WHAT NEEDS TO BE DONE: The records below are made of lines; count those holding the word "Toggle" and give the number only.

### INPUT RECORDS

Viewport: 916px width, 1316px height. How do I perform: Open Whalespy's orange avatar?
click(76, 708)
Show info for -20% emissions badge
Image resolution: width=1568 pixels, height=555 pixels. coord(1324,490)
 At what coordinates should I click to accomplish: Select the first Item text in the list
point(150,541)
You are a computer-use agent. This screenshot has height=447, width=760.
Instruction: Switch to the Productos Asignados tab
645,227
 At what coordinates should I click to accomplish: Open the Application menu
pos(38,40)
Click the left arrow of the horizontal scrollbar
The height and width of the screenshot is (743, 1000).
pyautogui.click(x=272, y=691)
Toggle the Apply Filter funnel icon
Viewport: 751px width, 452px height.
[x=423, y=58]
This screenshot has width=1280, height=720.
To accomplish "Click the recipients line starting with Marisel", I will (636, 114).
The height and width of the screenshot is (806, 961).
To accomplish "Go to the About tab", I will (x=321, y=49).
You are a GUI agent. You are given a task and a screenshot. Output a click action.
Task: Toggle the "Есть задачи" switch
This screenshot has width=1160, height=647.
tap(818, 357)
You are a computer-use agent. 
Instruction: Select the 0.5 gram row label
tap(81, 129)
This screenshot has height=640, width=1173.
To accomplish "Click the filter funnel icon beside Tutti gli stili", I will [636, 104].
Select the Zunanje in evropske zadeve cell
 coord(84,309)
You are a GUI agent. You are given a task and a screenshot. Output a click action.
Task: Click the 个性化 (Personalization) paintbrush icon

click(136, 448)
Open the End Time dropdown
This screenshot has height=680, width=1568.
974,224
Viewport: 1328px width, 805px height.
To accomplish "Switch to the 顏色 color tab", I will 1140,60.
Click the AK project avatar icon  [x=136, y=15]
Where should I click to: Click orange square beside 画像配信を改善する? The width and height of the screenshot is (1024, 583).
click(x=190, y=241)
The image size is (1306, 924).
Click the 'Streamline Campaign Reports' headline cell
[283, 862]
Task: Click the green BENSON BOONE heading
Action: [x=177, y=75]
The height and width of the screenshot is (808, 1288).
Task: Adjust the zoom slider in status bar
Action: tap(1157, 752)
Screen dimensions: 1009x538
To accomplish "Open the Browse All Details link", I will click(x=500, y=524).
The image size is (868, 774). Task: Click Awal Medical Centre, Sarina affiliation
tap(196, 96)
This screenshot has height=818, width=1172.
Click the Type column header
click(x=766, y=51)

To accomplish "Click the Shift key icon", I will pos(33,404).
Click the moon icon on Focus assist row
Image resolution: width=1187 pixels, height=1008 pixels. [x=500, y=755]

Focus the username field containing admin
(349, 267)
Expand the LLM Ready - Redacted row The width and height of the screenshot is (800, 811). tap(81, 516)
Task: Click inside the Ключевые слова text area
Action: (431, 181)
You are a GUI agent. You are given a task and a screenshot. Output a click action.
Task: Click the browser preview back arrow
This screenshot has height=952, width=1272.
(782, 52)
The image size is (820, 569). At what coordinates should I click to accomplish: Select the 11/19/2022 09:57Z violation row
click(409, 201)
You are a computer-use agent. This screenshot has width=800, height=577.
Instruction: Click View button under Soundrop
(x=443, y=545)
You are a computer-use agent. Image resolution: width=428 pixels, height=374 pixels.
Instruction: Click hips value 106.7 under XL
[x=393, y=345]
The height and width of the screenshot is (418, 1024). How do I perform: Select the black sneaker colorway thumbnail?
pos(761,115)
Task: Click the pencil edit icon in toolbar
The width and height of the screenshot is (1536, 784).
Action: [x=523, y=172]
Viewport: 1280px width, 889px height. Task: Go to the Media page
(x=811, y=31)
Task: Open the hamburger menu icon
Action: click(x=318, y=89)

######

WRITTEN SOLUTION: 2